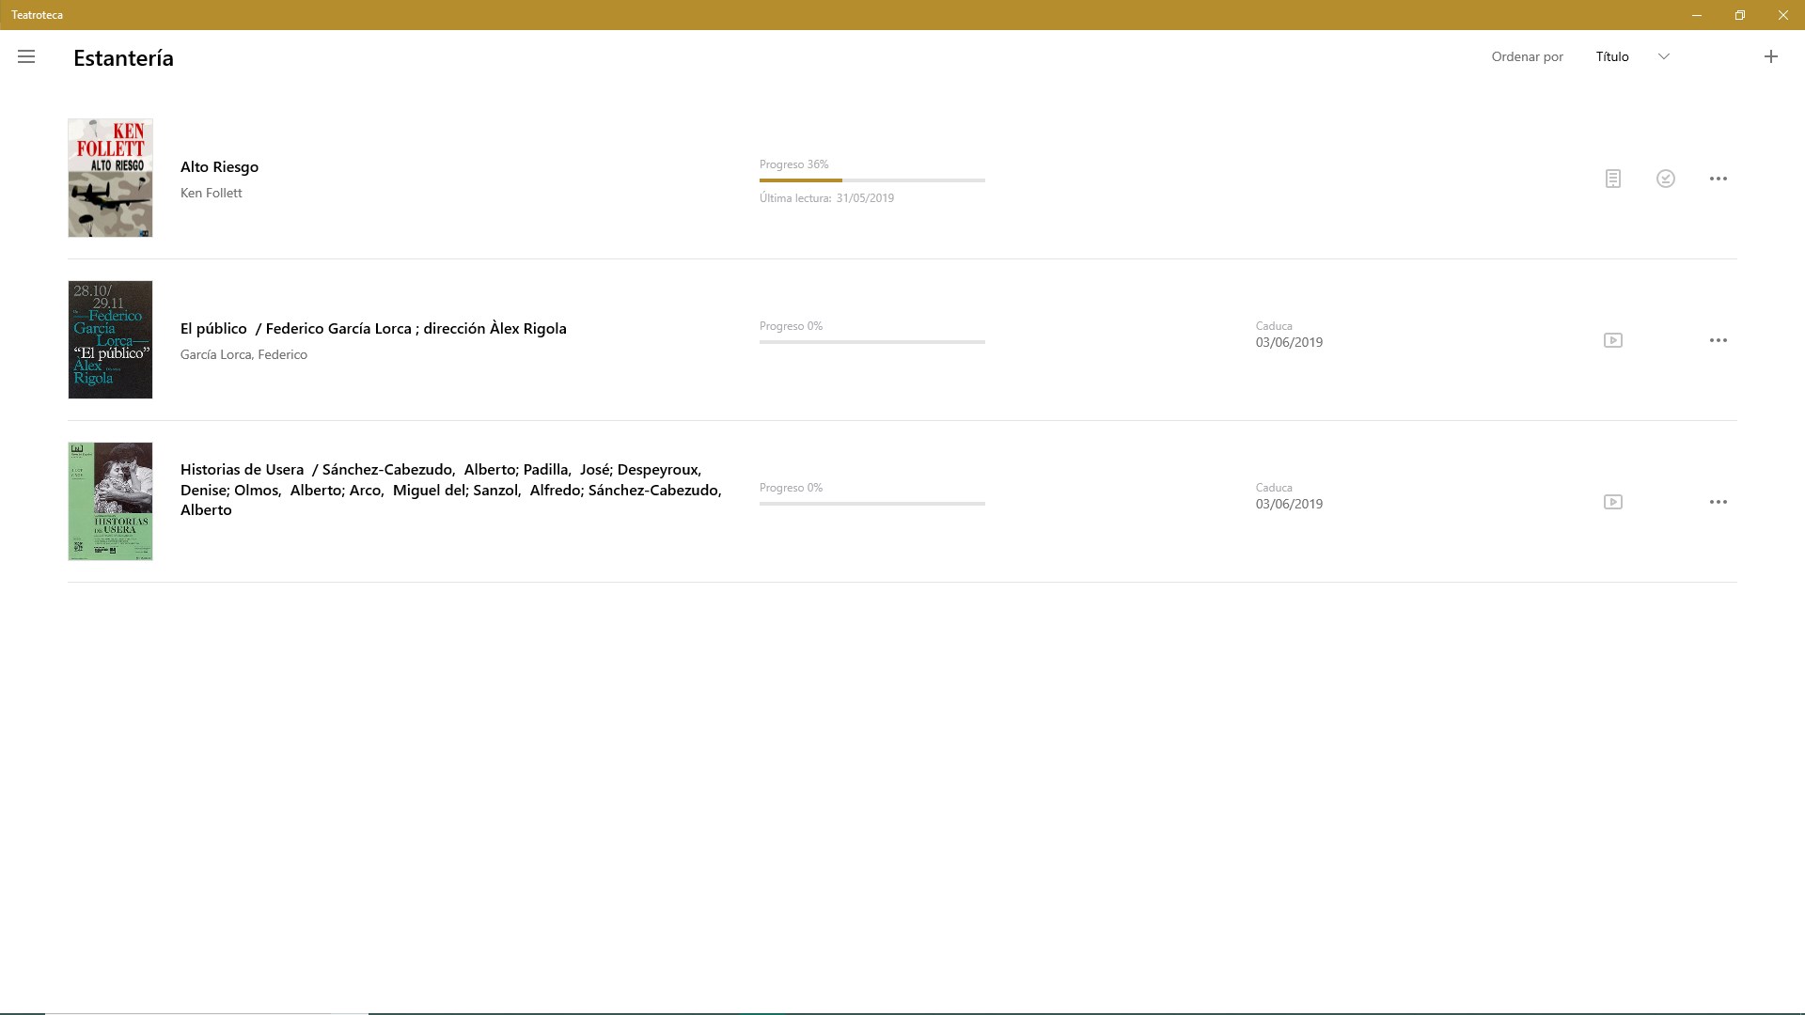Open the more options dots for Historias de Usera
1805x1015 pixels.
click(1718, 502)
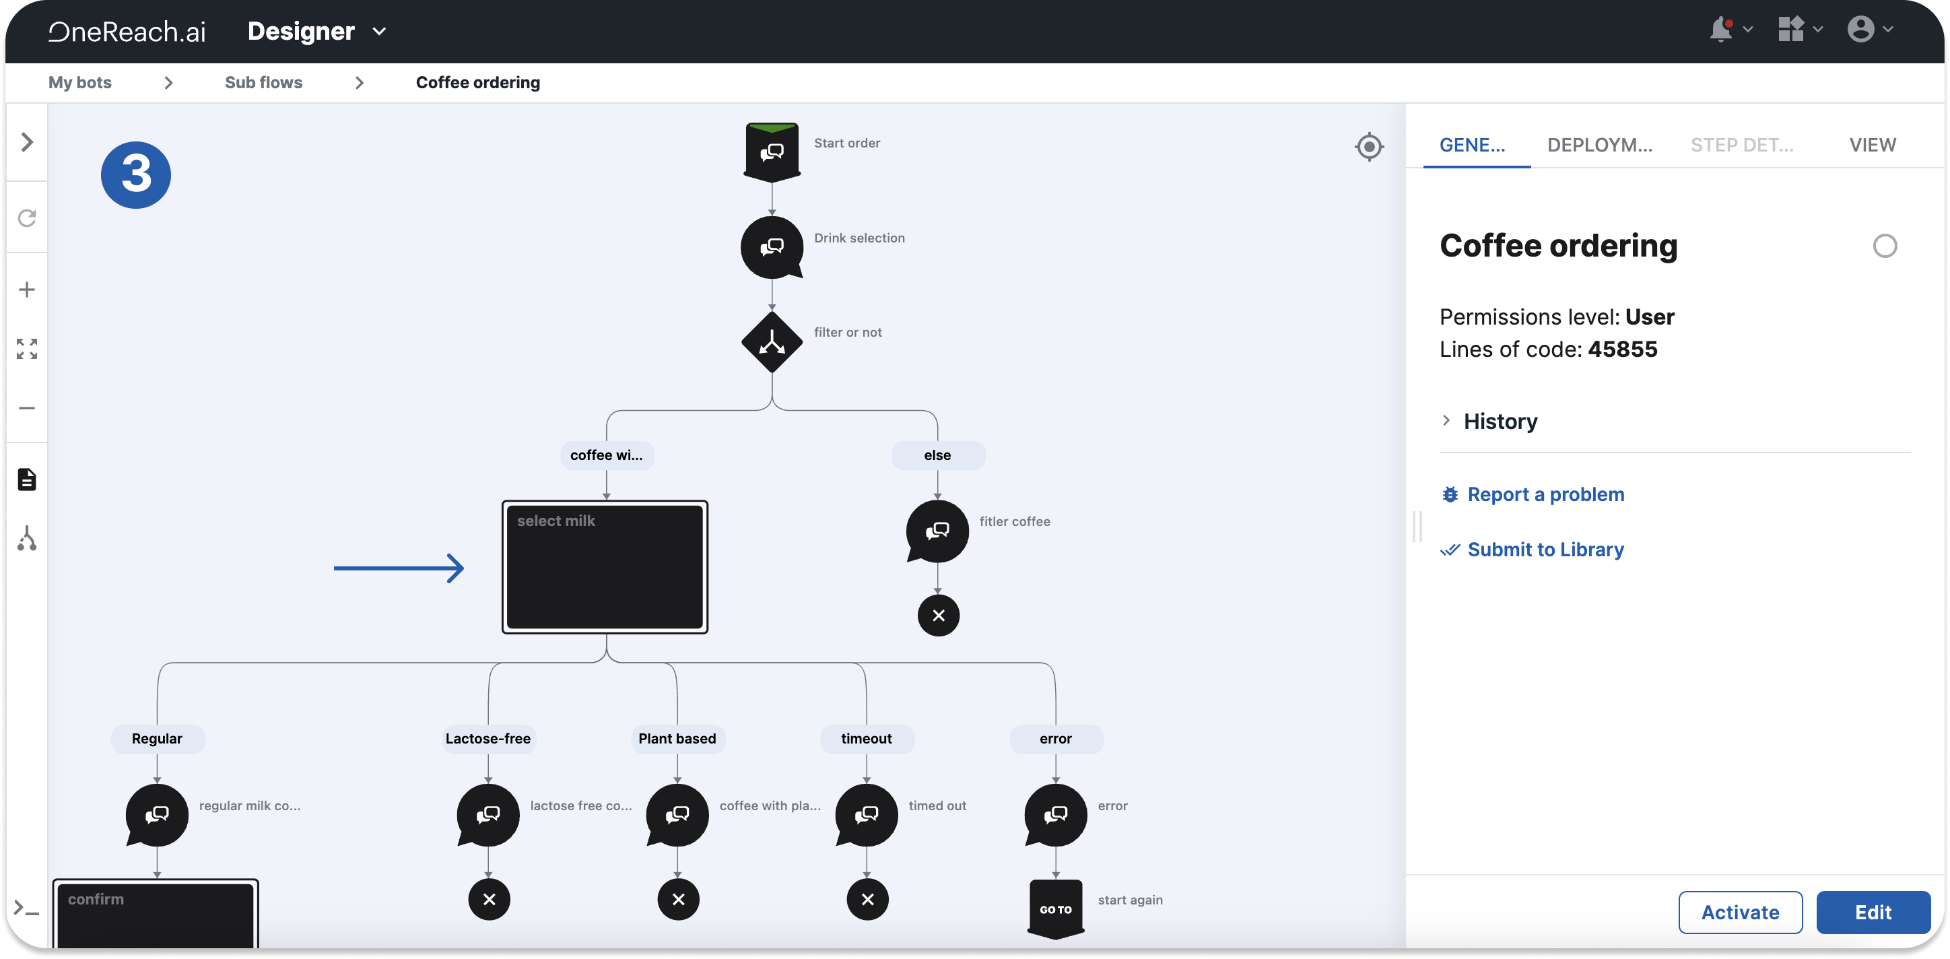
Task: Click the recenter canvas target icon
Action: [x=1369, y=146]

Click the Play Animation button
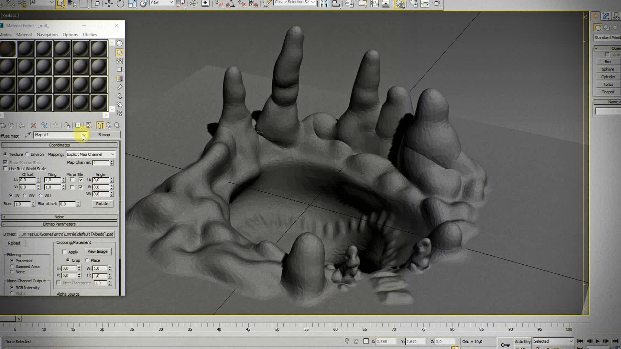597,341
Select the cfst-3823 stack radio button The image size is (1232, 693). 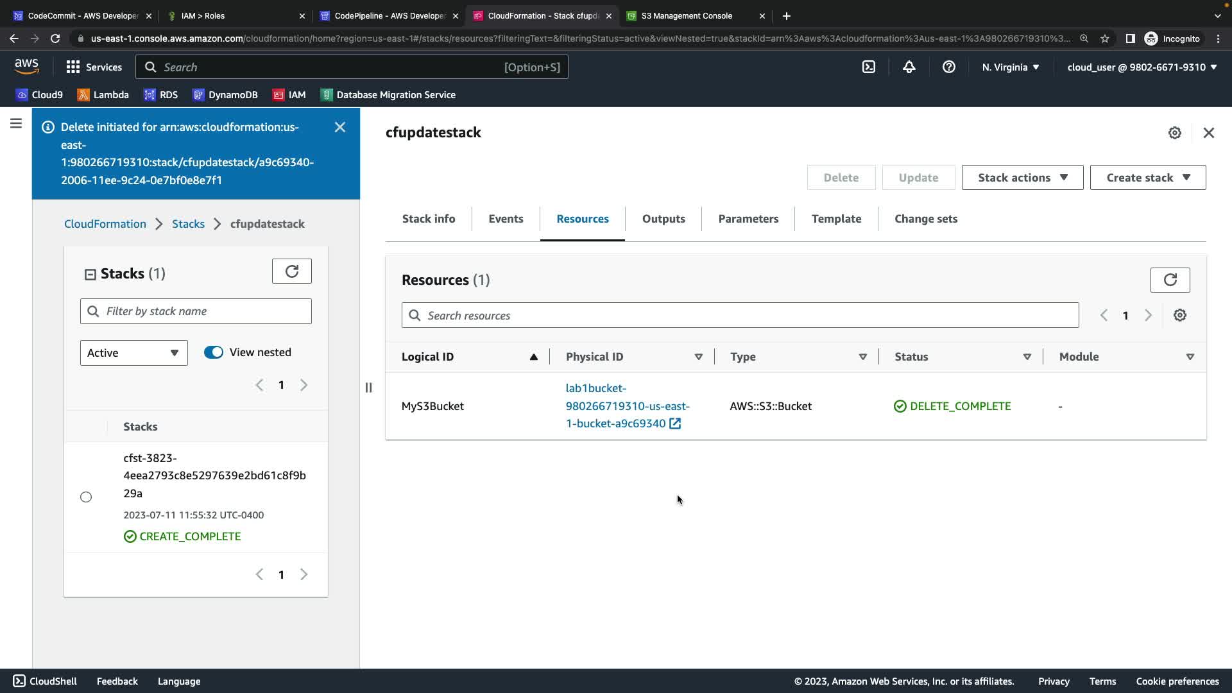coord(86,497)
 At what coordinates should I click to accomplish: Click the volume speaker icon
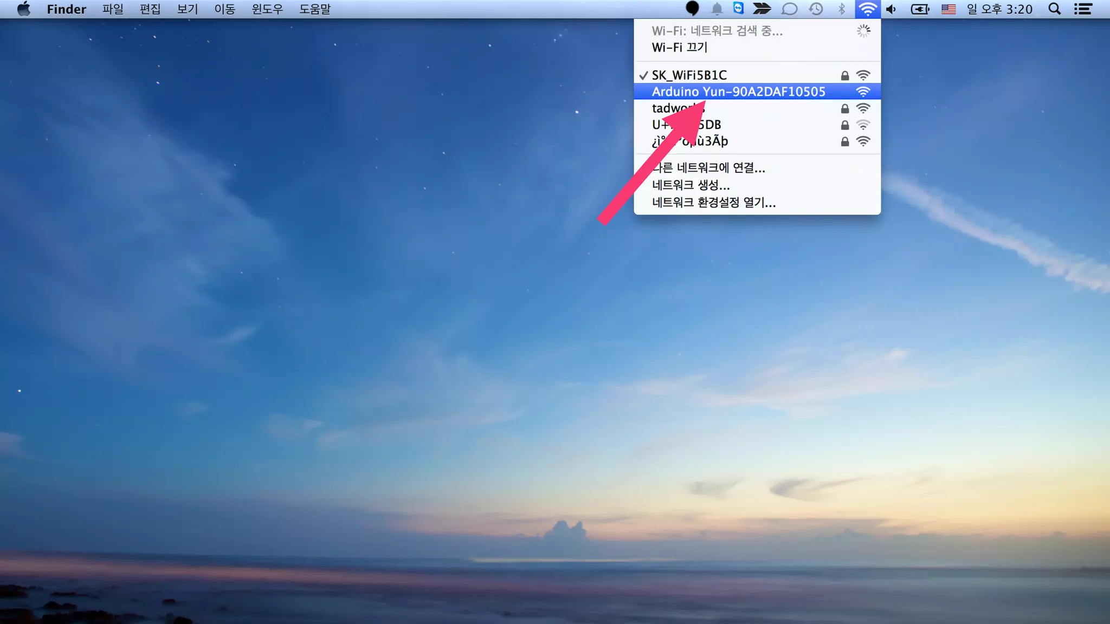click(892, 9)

● ● ● ● ●

### Task directions:
Each line from the one that holds "At what coordinates" through the end of the material should be repeated exactly, and nothing more. Leave out any picture.

### Result for this exercise:
 At what coordinates should I click to accomplish: Click the volume speaker icon
click(892, 9)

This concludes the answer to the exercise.